Abstract. In minimal change nephrosis (MCN), proteinuria is associated with structural changes of the glomerular visceral epithelial cells (GVEC). The occurrence of MCN has been associated with T-helper2 lymphocyte-dependent conditions. To examine a direct role for type 2 cytokines in GVEC injury, the expression of interleukin (IL)-4/IL-13 receptors by GVEC and direct effects of IL-4 and IL-13 on GVEC were studied. Reverse transcription-PCR showed that isolated human and rat glomeruli and cultured human and rat GVEC expressed mRNA for IL-4Rα, IL-13Rα1, and IL-13Rα2. Protein expression of IL-4Rα and IL-13Rα2 by GVEC in human kidney biopsies and by cultured human GVEC was detected by immunohistochemistry.
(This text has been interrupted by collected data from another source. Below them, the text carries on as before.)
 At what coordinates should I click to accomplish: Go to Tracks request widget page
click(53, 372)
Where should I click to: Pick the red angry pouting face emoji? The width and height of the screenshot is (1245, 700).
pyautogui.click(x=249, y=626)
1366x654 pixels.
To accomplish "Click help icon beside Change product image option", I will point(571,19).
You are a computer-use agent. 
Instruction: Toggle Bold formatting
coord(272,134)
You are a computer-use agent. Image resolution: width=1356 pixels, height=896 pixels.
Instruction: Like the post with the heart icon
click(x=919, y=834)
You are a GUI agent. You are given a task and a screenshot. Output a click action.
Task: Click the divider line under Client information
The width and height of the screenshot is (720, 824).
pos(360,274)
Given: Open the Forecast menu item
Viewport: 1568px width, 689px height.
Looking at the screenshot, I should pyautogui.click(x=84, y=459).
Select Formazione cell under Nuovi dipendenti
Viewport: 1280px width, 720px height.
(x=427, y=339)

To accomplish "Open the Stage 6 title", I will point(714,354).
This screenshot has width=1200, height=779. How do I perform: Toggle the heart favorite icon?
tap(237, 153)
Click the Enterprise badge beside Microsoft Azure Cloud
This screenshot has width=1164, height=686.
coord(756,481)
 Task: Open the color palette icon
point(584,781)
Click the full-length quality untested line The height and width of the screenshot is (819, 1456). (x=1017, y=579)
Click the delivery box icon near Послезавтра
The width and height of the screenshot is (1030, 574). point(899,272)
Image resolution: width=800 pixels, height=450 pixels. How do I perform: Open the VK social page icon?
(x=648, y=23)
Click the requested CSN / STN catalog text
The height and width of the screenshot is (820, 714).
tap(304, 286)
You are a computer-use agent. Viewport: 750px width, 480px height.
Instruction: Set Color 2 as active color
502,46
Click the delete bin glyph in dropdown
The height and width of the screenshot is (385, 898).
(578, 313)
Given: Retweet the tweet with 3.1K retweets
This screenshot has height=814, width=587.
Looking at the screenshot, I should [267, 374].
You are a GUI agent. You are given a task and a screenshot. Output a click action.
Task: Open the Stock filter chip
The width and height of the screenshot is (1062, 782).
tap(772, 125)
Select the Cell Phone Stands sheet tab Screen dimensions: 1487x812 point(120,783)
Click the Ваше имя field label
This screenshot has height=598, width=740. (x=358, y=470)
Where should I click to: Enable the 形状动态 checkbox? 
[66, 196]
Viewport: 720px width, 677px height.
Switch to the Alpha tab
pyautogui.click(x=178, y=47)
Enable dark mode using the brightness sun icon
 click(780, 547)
Western blotting demonstrated phosphorylation of STAT6 in cultured GVEC upon incubation with IL-4 or IL-13. This indicated signal transduction via the heterodimeric receptor complex IL-4R2, which is composed of the IL-4Rα and the IL-13Rα1. Direct effects on GVEC function were examined in monolayer experiments. IL-4 and IL-13 dose-dependently decreased transepithelial electrical resistance of monolayers of rat GVEC to approximately 30 and 40% of baseline values, respectively. The transepithelial electrical resistance decrease was associated with a significant increase in short-circuit current, whereas no changes were observed in the transmonolayer flux of the macromolecules horseradish peroxidase (molecular weight, 44 kD) and 14 C-mannitol (molecular weight, 182 Da). No changes in cell structure were observed with electron microscopy. It is concluded that by binding to specific IL-4/IL-13 receptors, IL-4 and IL-13 can exert specific effects on GVEC function, which could be of pathogenetic relevance for glomerular injury in MCN.